Items from a data source
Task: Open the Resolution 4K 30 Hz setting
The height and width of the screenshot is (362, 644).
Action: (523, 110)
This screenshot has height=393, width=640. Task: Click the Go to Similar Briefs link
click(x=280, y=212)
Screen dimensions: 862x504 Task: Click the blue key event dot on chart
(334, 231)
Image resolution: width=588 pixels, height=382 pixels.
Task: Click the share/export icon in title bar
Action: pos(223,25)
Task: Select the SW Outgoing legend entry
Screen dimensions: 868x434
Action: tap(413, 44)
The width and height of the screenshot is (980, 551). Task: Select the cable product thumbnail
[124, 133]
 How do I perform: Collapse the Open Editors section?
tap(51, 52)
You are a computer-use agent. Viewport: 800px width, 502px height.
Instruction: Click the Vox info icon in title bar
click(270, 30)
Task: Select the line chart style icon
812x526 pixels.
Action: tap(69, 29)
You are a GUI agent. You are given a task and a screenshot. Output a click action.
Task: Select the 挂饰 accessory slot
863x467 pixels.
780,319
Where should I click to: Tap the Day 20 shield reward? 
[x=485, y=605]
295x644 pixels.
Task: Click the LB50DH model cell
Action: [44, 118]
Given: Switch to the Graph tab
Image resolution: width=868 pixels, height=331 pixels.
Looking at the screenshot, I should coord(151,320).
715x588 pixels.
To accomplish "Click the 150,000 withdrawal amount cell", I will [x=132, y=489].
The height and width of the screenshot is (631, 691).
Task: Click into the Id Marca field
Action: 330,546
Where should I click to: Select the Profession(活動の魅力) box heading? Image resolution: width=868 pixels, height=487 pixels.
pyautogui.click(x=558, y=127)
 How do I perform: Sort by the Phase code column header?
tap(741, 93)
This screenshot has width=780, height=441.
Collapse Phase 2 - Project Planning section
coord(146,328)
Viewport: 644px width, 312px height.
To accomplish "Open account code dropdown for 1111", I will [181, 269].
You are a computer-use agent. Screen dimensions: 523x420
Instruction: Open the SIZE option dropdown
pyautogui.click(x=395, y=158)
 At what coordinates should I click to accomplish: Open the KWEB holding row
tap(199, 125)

> _ACTIVITY_:
Set down each entry again, exactly as written.

> _RESPONSE_:
Task: Open the Resolution 4K 30 Hz setting
The height and width of the screenshot is (362, 644).
Action: (523, 110)
This screenshot has height=393, width=640. Task: Click the Go to Similar Briefs link
click(x=280, y=212)
Screen dimensions: 862x504 Task: Click the blue key event dot on chart
(334, 231)
Image resolution: width=588 pixels, height=382 pixels.
Task: Click the share/export icon in title bar
Action: pos(223,25)
Task: Select the SW Outgoing legend entry
Screen dimensions: 868x434
Action: tap(413, 44)
The width and height of the screenshot is (980, 551). Task: Select the cable product thumbnail
[124, 133]
 How do I perform: Collapse the Open Editors section?
tap(51, 52)
You are a computer-use agent. Viewport: 800px width, 502px height.
Instruction: Click the Vox info icon in title bar
click(270, 30)
Task: Select the line chart style icon
812x526 pixels.
Action: tap(69, 29)
You are a GUI agent. You are given a task and a screenshot. Output a click action.
Task: Select the 挂饰 accessory slot
863x467 pixels.
780,319
Where should I click to: Tap the Day 20 shield reward? 
[x=485, y=605]
295x644 pixels.
Task: Click the LB50DH model cell
Action: [44, 118]
Given: Switch to the Graph tab
Image resolution: width=868 pixels, height=331 pixels.
Looking at the screenshot, I should coord(151,320).
715x588 pixels.
To accomplish "Click the 150,000 withdrawal amount cell", I will [x=132, y=489].
The height and width of the screenshot is (631, 691).
Task: Click into the Id Marca field
Action: 330,546
Where should I click to: Select the Profession(活動の魅力) box heading? Image resolution: width=868 pixels, height=487 pixels.
pyautogui.click(x=558, y=127)
 How do I perform: Sort by the Phase code column header?
tap(741, 93)
This screenshot has width=780, height=441.
Collapse Phase 2 - Project Planning section
coord(146,328)
Viewport: 644px width, 312px height.
To accomplish "Open account code dropdown for 1111", I will [181, 269].
You are a computer-use agent. Screen dimensions: 523x420
Instruction: Open the SIZE option dropdown
pyautogui.click(x=395, y=158)
 At what coordinates should I click to accomplish: Open the KWEB holding row
tap(199, 125)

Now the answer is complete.